Aim of the task:
Every entry must be output exactly as it was written.

Extracted information:
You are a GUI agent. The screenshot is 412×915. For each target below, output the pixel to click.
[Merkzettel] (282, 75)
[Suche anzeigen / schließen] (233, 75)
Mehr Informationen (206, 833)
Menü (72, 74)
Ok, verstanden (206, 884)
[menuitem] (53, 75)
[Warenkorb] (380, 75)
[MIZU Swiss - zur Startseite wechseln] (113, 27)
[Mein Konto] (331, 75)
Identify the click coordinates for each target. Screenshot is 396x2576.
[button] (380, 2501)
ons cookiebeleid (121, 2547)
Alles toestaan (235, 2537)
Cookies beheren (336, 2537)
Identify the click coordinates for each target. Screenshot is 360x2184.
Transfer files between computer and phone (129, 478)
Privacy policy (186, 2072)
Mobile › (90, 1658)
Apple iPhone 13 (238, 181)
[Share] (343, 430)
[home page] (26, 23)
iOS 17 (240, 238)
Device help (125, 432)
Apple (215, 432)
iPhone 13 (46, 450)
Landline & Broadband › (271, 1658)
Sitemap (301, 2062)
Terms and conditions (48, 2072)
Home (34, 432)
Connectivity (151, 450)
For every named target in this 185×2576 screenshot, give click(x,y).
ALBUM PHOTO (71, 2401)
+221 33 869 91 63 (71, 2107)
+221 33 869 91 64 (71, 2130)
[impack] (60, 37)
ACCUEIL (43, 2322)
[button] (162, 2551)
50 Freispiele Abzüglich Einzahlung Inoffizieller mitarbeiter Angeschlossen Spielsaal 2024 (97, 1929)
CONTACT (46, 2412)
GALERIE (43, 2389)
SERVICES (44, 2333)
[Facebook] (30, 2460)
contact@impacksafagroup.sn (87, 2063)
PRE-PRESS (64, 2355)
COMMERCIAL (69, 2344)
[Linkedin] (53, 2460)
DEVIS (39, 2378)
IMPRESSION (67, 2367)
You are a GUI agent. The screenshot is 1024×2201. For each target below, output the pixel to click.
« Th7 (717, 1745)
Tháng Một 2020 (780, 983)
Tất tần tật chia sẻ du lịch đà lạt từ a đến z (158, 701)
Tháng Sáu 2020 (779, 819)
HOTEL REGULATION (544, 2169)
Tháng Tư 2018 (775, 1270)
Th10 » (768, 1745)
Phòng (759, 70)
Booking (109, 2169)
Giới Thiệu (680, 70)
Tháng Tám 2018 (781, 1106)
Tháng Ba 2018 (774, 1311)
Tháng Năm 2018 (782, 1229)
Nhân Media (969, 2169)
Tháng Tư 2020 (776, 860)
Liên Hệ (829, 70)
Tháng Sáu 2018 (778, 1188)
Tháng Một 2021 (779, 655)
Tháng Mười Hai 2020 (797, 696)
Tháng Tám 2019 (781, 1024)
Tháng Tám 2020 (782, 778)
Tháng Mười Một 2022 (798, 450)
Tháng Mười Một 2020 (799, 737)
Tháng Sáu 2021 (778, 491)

Solution for this problem:
You are a GUI agent. The screenshot is 412×915. For each target below, output the pixel to click.
[Merkzettel] (282, 75)
[Suche anzeigen / schließen] (233, 75)
Mehr Informationen (206, 833)
Menü (72, 74)
Ok, verstanden (206, 884)
[menuitem] (53, 75)
[Warenkorb] (380, 75)
[MIZU Swiss - zur Startseite wechseln] (113, 27)
[Mein Konto] (331, 75)
Identify the click coordinates for each target. Screenshot is 396x2576.
[button] (380, 2501)
ons cookiebeleid (121, 2547)
Alles toestaan (235, 2537)
Cookies beheren (336, 2537)
Identify the click coordinates for each target. Screenshot is 360x2184.
Transfer files between computer and phone (129, 478)
Privacy policy (186, 2072)
Mobile › (90, 1658)
Apple iPhone 13 (238, 181)
[Share] (343, 430)
[home page] (26, 23)
iOS 17 (240, 238)
Device help (125, 432)
Apple (215, 432)
iPhone 13 (46, 450)
Landline & Broadband › (271, 1658)
Sitemap (301, 2062)
Terms and conditions (48, 2072)
Home (34, 432)
Connectivity (151, 450)
For every named target in this 185×2576 screenshot, give click(x,y).
ALBUM PHOTO (71, 2401)
+221 33 869 91 63 (71, 2107)
+221 33 869 91 64 (71, 2130)
[impack] (60, 37)
ACCUEIL (43, 2322)
[button] (162, 2551)
50 Freispiele Abzüglich Einzahlung Inoffizieller mitarbeiter Angeschlossen Spielsaal 2024 (97, 1929)
CONTACT (46, 2412)
GALERIE (43, 2389)
SERVICES (44, 2333)
[Facebook] (30, 2460)
contact@impacksafagroup.sn (87, 2063)
PRE-PRESS (64, 2355)
COMMERCIAL (69, 2344)
[Linkedin] (53, 2460)
DEVIS (39, 2378)
IMPRESSION (67, 2367)
You are a GUI agent. The screenshot is 1024×2201. For each target below, output the pixel to click.
« Th7 (717, 1745)
Tháng Một 2020 (780, 983)
Tất tần tật chia sẻ du lịch đà lạt từ a đến z (158, 701)
Tháng Sáu 2020 (779, 819)
HOTEL REGULATION (544, 2169)
Tháng Tư 2018 (775, 1270)
Th10 » (768, 1745)
Phòng (759, 70)
Booking (109, 2169)
Giới Thiệu (680, 70)
Tháng Tám 2018 (781, 1106)
Tháng Ba 2018 (774, 1311)
Tháng Năm 2018 (782, 1229)
Nhân Media (969, 2169)
Tháng Tư 2020 (776, 860)
Liên Hệ (829, 70)
Tháng Sáu 2018 (778, 1188)
Tháng Một 2021 (779, 655)
Tháng Mười Hai 2020 (797, 696)
Tháng Tám 2019 (781, 1024)
Tháng Tám 2020 (782, 778)
Tháng Mười Một 2022 (798, 450)
Tháng Mười Một 2020 (799, 737)
Tháng Sáu 2021 (778, 491)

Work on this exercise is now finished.